Selasa 06 Sep 2022 22:18 WIB

Tokyo akan Manfaatkan Teknologi Hujan Buatan Secara Praktis

Teknologi hujan buatan membantu mengurangi kekurangan air karena curah hujan tipis.

Seorang pejabat venue melihat kursus BMX Freestyle setelah sesi latihan dibatalkan karena hujan, pada Olimpiade Musim Panas 2020, Selasa, 27 Juli 2021, di Tokyo, Jepang. Otoritas Tokyo akan memanfaatkan hujan buatan untuk mengurangi dampak kekeringan.
Foto: AP/Ben Curtis
Seorang pejabat venue melihat kursus BMX Freestyle setelah sesi latihan dibatalkan karena hujan, pada Olimpiade Musim Panas 2020, Selasa, 27 Juli 2021, di Tokyo, Jepang. Otoritas Tokyo akan memanfaatkan hujan buatan untuk mengurangi dampak kekeringan.

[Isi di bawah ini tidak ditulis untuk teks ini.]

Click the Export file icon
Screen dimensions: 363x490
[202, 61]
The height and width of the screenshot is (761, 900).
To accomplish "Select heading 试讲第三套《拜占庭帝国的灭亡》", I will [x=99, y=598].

REPUBLIKA.CO.ID, TOKYO -- Saat dunia menghadapi prospek peristiwa cuaca yang lebih ekstrem termasuk kekeringan, Jepang adalah salah satu dari sejumlah negara yang berupaya memajukan teknologi hujan buatan untuk membantu mengurangi kekurangan air karena curah hujan menipis. Di Tokyo, otoritas metropolitan mendirikan generator hujan buatan pada malam Olimpiade dan Paralimpiade Tokyo pada 2021 dengan tujuan meningkatkan jumlah air yang disimpan di bendungan selama musim kemarau.

Salah satu generator hujan buatan didirikan di dalam gudang yang baru dibangun di dekat Bendungan Ogouchi, tepatnya di hulu sistem Sungai Tama di Okutama, Tokyo barat. Pipa-pipa membentang di sekitar tangki berwarna perak yang terhubung ke atap yang bisa dibuka di fasilitas itu, yang dijuluki "Stasiun Asap Ogouchi".

Baca Juga

"Material yang akan menjadi benih rintik hujan diterbangkan ke langit dari sini," kata kepala kantor pengelolaan waduk Ogouchi Tetsuo Nakamura.

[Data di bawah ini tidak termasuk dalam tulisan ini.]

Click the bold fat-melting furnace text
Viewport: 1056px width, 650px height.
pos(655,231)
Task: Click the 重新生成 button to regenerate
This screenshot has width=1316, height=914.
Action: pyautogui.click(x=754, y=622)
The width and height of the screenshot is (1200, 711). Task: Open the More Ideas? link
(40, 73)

Waduk itu terletak sekitar 65 kilometer sebelah barat ibu kota Jepang. Dalam proses "penyemaian", asap yang dihasilkan dari pembakaran cairan perak iodida yang dicampur dengan aseton dikeluarkan dari generator, dan perak iodida menjadi inti tempat air mengembun membentuk tetesan hujan.

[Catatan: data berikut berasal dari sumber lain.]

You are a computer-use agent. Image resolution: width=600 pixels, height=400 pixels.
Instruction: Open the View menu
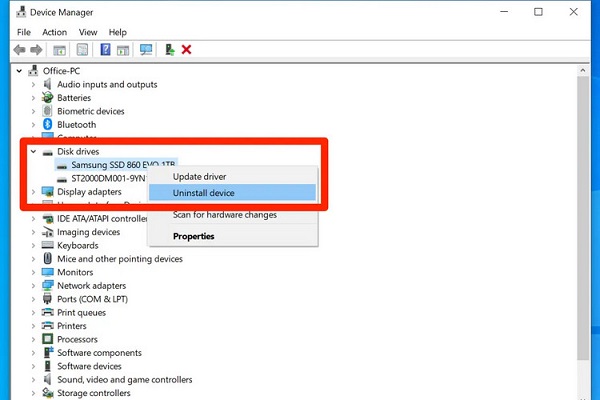click(x=89, y=32)
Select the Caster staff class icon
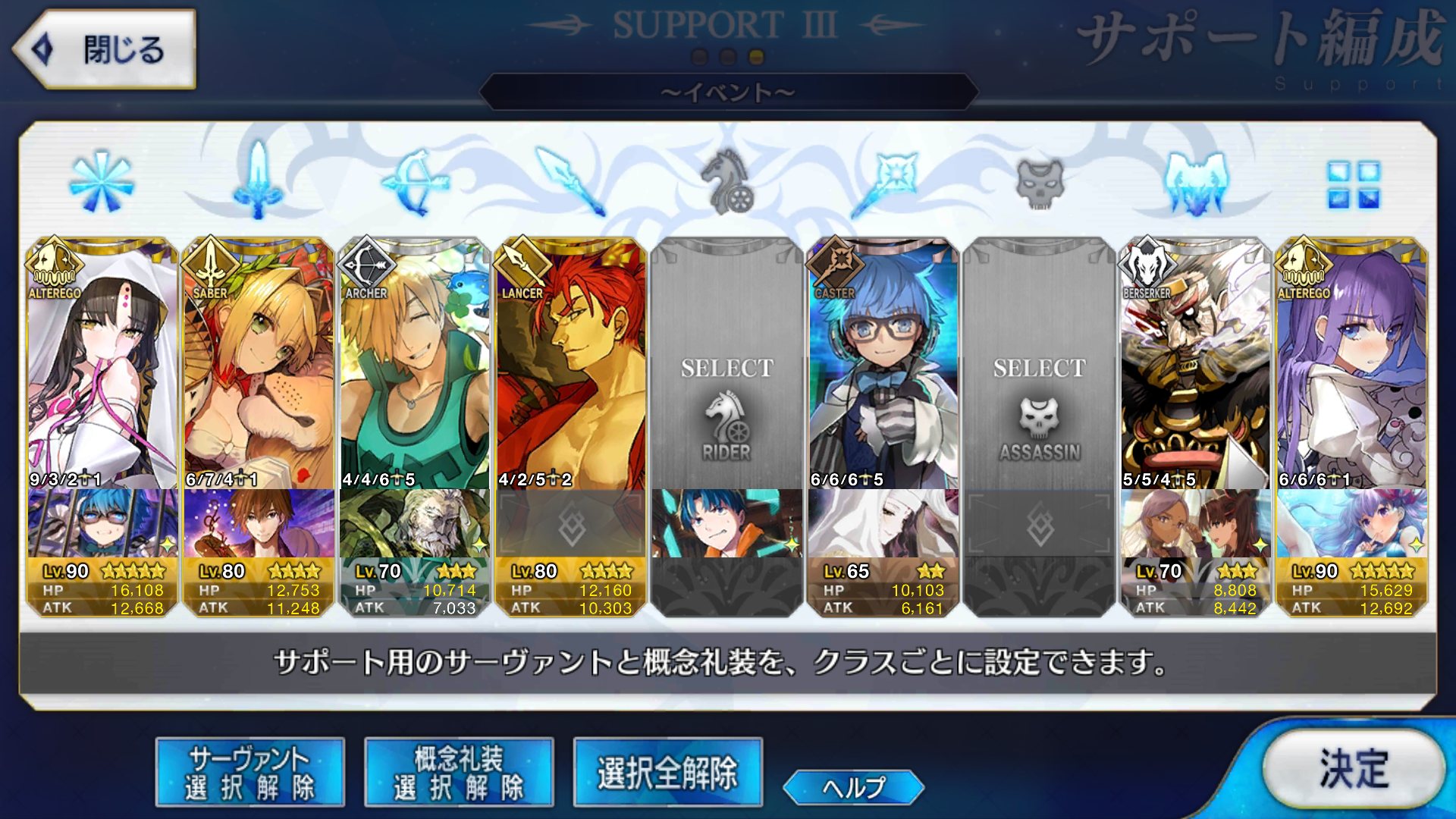The height and width of the screenshot is (819, 1456). coord(884,182)
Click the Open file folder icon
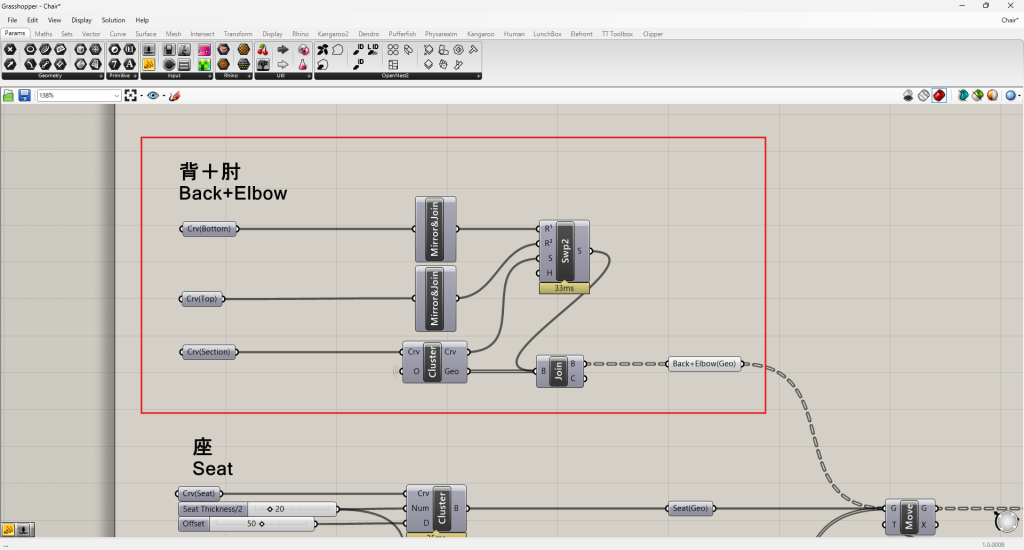This screenshot has height=550, width=1024. (9, 96)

Langkah itu adalah metode modifikasi cuaca yang diakui para ahli memiliki keefektifan yang terbatas dan saat ini hampir tidak ada penerapan praktisnya. Namun demikian, pemerintah Tokyo memiliki tiga generator lagi di lokasi di sisi barat bendungan di Prefektur Yamanashi.

Menurut pemerintah Tokyo, perak iodida adalah zat yang sulit diserap tubuh, dan belum ada laporan tentang efek berbahaya dari hujan buatan terhadap tubuh manusia atau lingkungan.

Tokyo memperkenalkan generator hujan buatan pada 1965. Namun karena generator itu sekarang sudah tua, Tokyo bersama-sama dengan Institut Penelitian Meteorologi dari Badan Meteorologi Jepang mengembangkan generator model baru.

Tokyo mengganti dua generator lamanya dengan biaya 80 juta yen (sekitar Rp 8,48 miliar) sejak 2020.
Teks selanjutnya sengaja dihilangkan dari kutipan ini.